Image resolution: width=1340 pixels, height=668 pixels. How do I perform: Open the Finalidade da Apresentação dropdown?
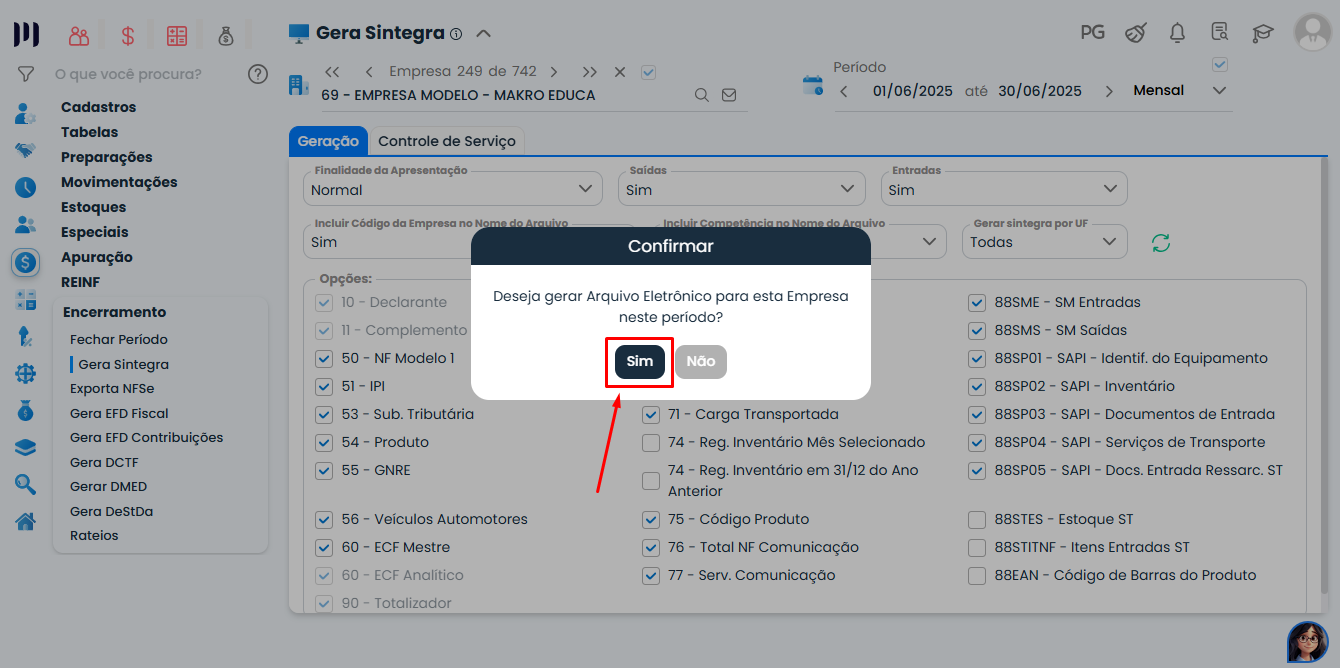coord(452,189)
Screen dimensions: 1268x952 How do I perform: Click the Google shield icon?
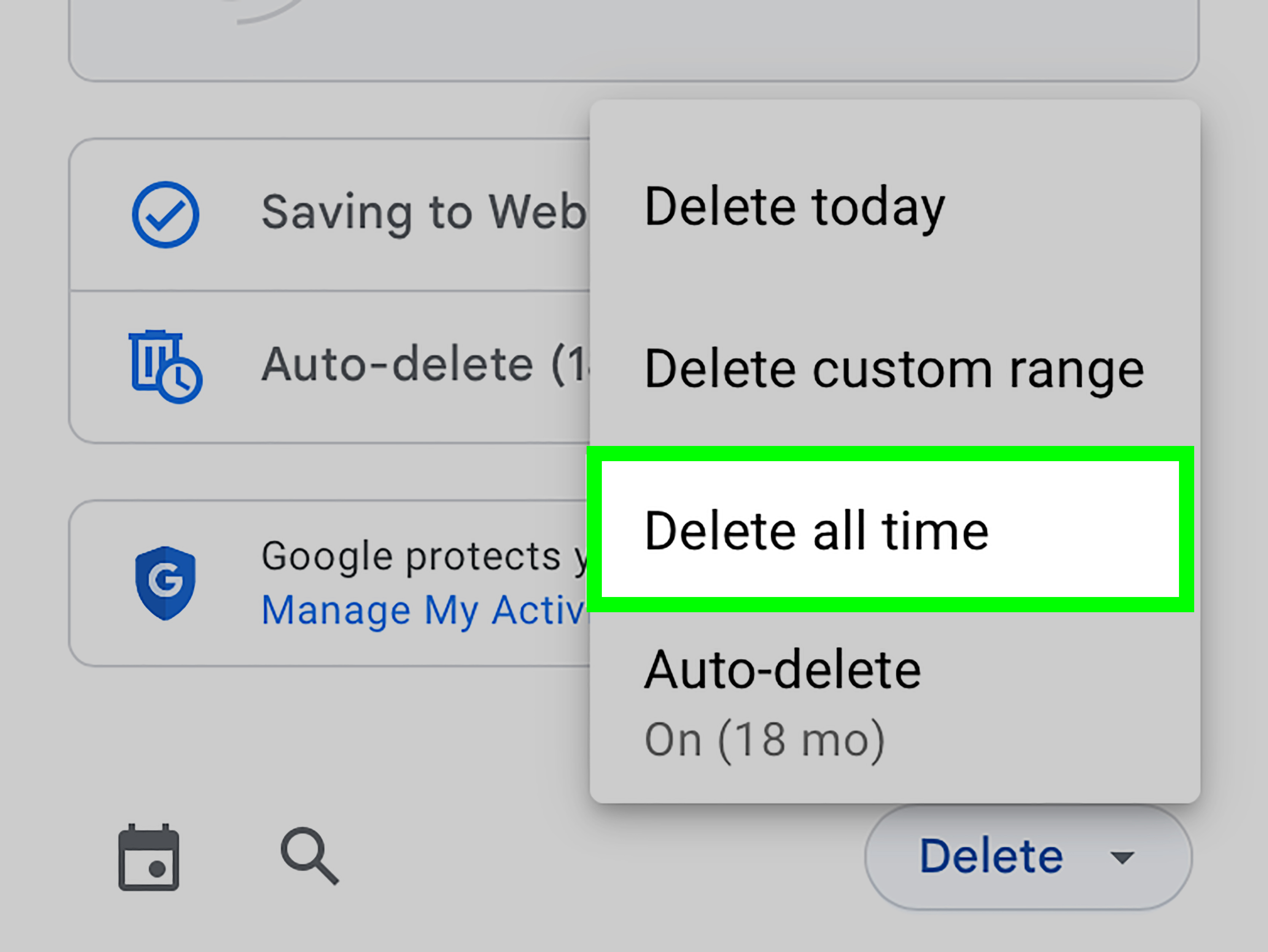tap(165, 583)
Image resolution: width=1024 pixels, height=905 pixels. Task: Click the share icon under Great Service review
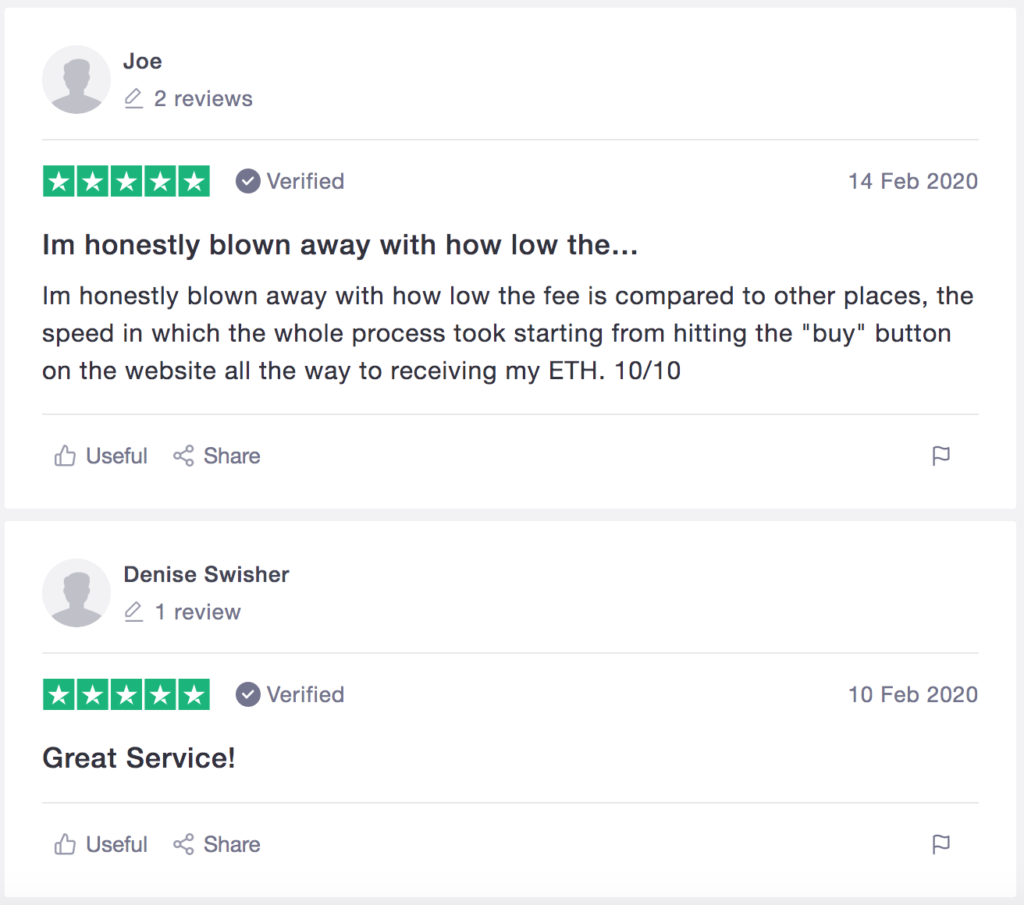tap(184, 844)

--

#### [EXERCISE GOAL]
Render as a JSON list of strings, one per line and skipping blank lines, the lines of the material from the line containing "Screen dimensions: 1268x952" through the end of the material. Leave out the pictures.

#### [FINAL RESULT]
[
  "Screen dimensions: 1268x952 How do I perform: Click the Google shield icon?",
  "tap(165, 583)",
  "Image resolution: width=1024 pixels, height=905 pixels. Task: Click the share icon under Great Service review",
  "tap(184, 844)"
]